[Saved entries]

====================

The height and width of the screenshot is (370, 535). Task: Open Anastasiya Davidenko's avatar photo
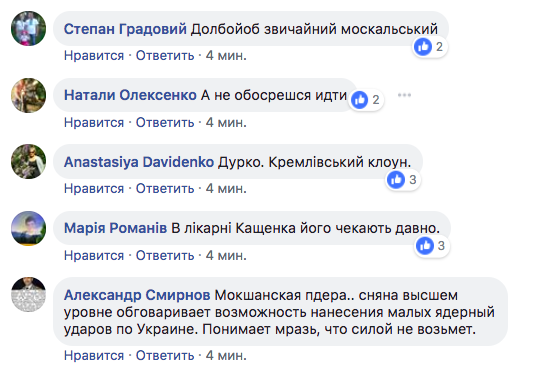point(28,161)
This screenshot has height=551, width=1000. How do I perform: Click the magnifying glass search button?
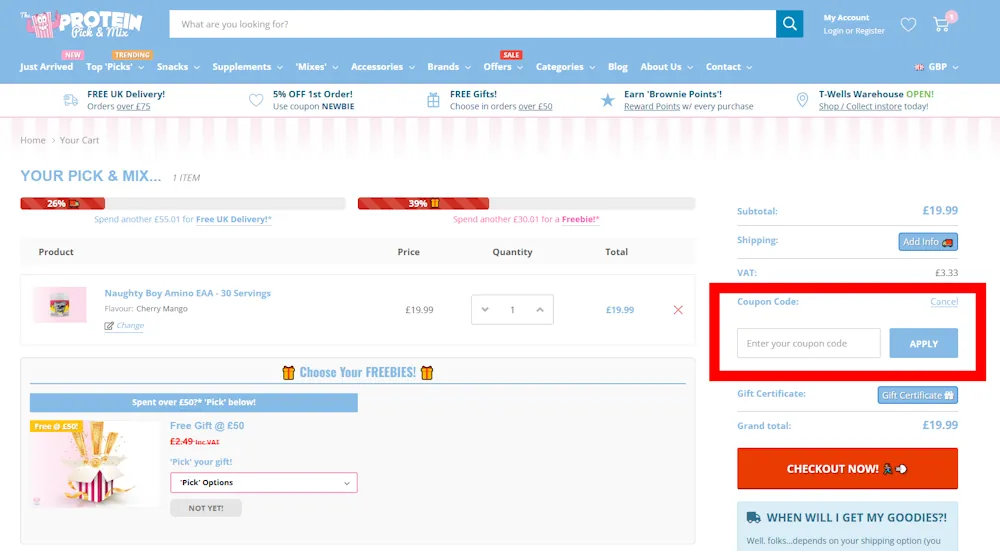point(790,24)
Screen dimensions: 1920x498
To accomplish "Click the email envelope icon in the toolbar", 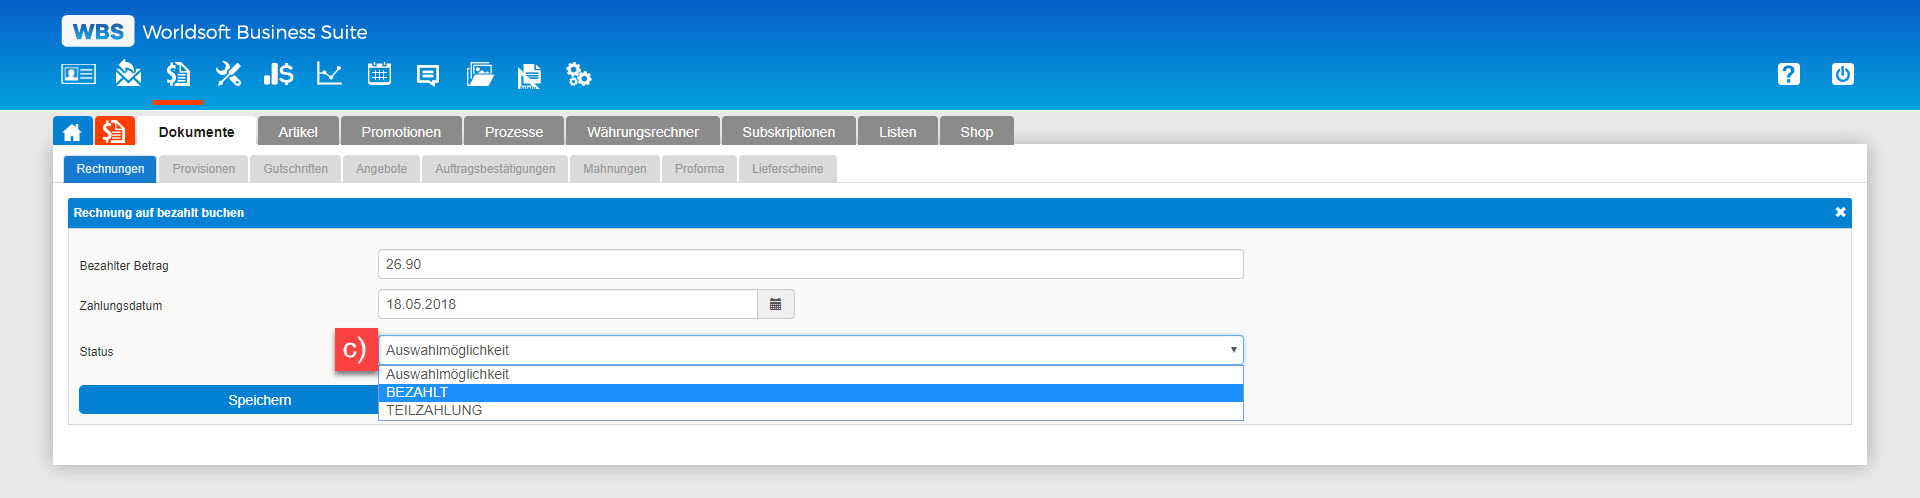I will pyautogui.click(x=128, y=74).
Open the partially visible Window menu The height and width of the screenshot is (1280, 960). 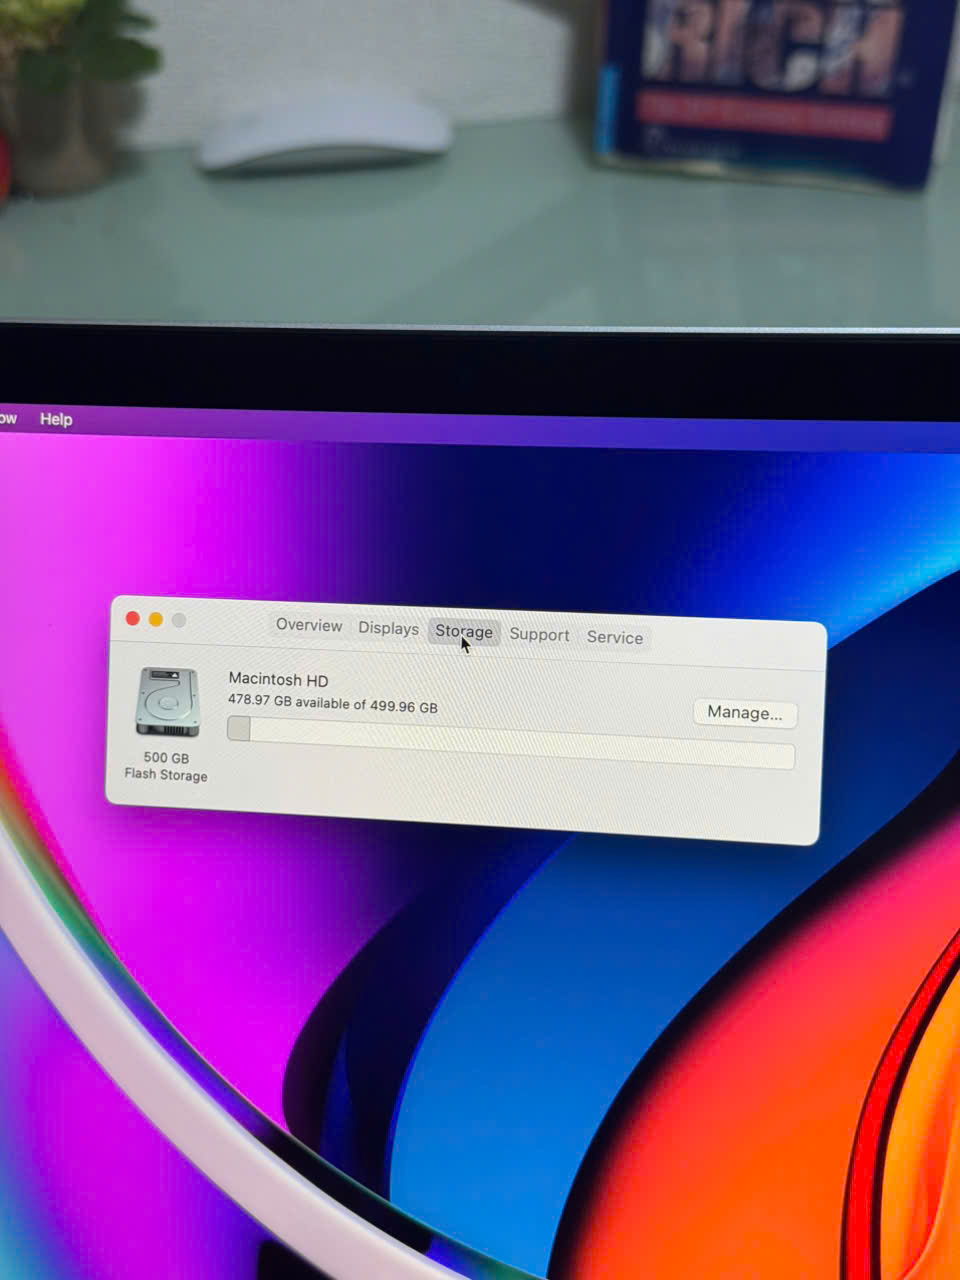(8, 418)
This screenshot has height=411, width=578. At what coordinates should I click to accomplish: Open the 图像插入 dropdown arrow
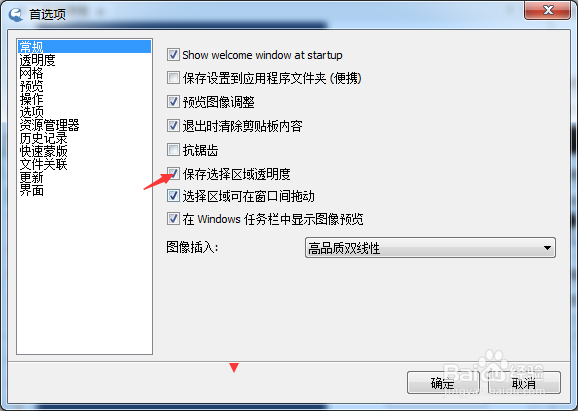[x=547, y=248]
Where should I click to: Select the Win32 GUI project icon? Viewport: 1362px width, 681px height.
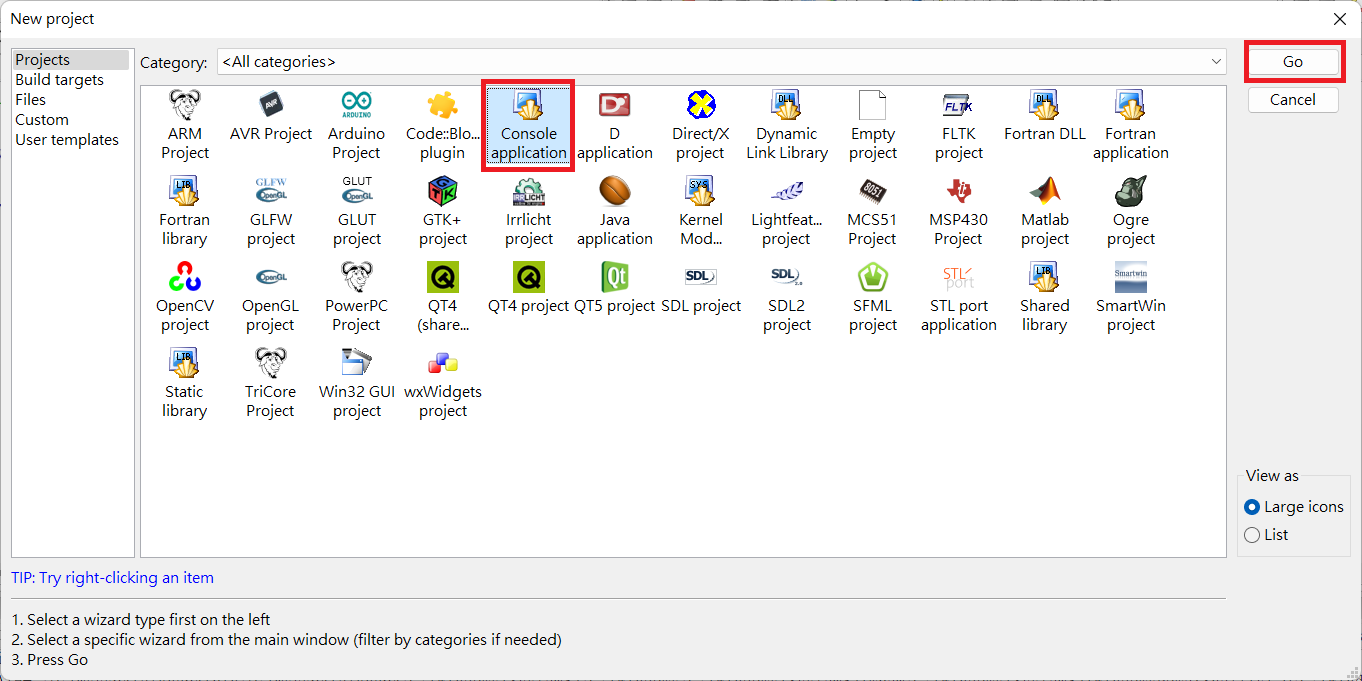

====================

Description of the task :: Output exactly the lines from the first line of the records through the line containing "Screen dimensions: 1920x498". Leave out every picture.

Expected answer ::
The height and width of the screenshot is (370, 535). Task: Open Anastasiya Davidenko's avatar photo
point(28,161)
This screenshot has height=551, width=1000. How do I perform: Click the magnifying glass search button?
point(790,24)
Screen dimensions: 1920x498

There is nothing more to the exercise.